* [What you have to do]:
Among the entries below, find each line holding "screenshot" and return it.

* [Pixel coordinate grounding data]:
▼
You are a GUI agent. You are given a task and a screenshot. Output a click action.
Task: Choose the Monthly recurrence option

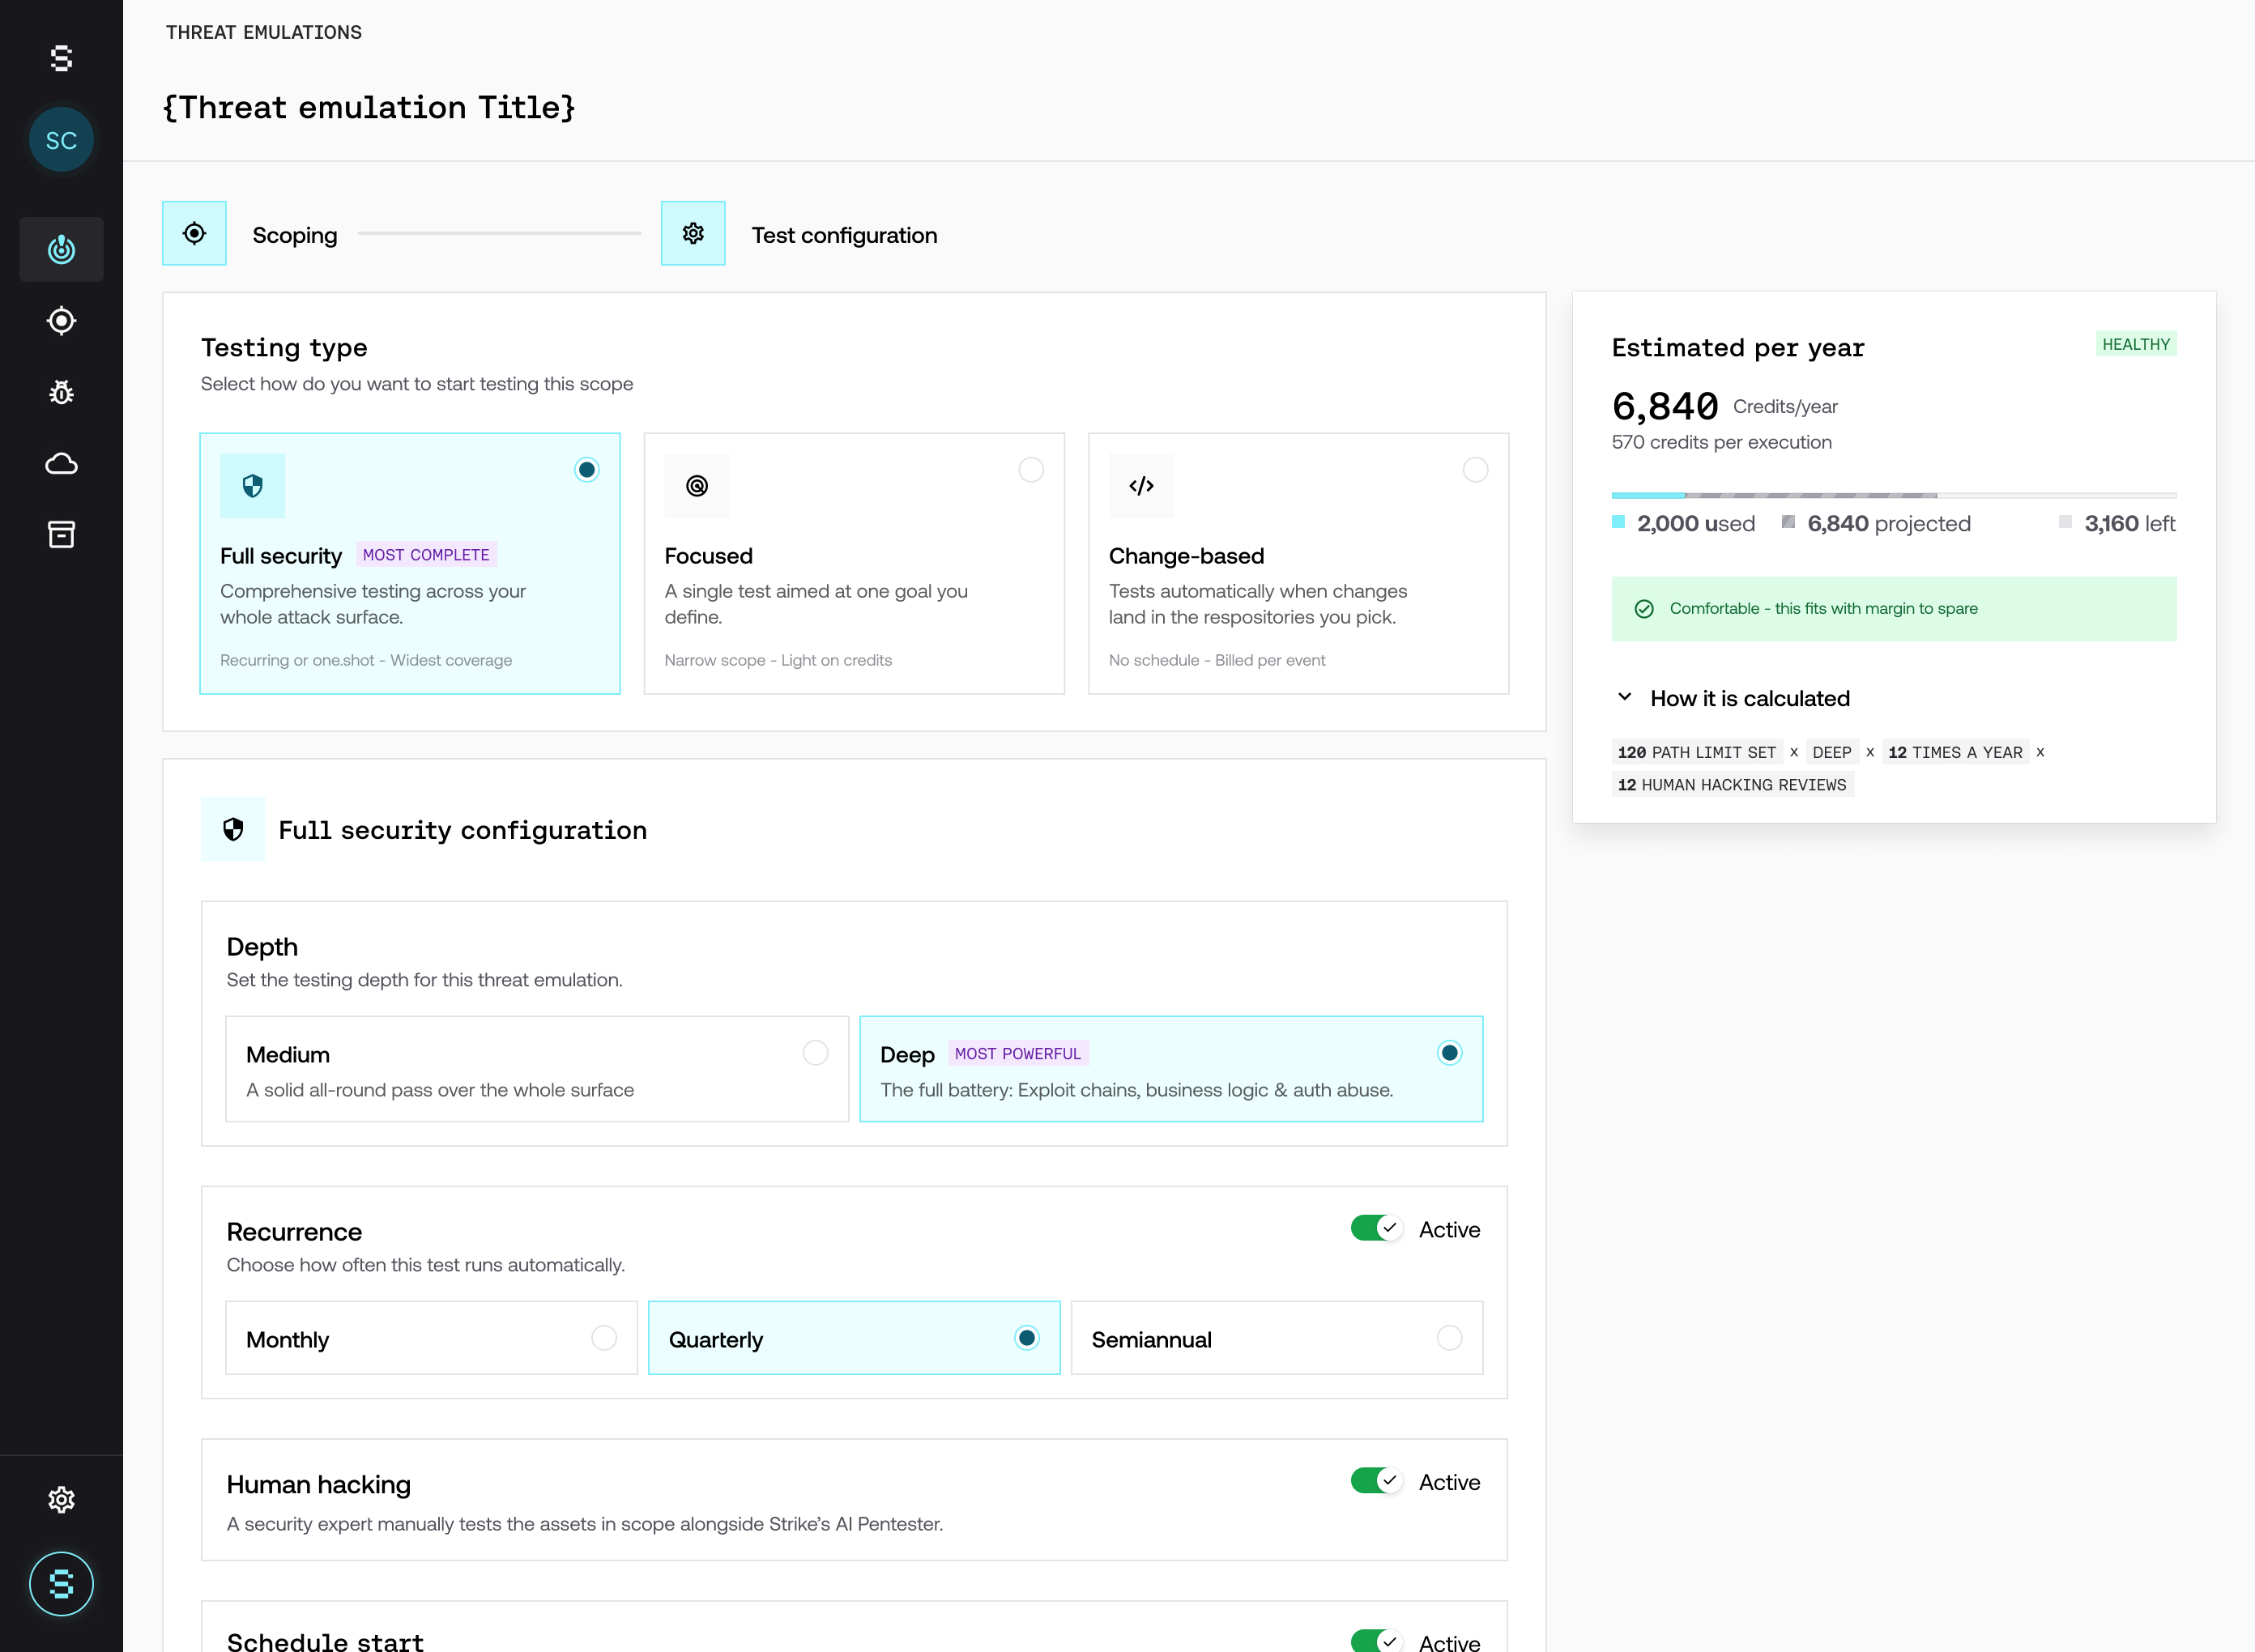click(x=431, y=1338)
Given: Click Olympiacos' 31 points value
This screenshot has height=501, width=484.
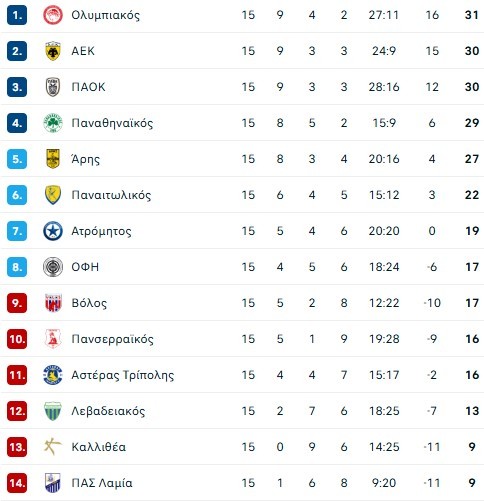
▲
* [Task answer]:
You are a GUI agent. You are given a task and a screenshot. Output a click action.
This screenshot has height=501, width=484.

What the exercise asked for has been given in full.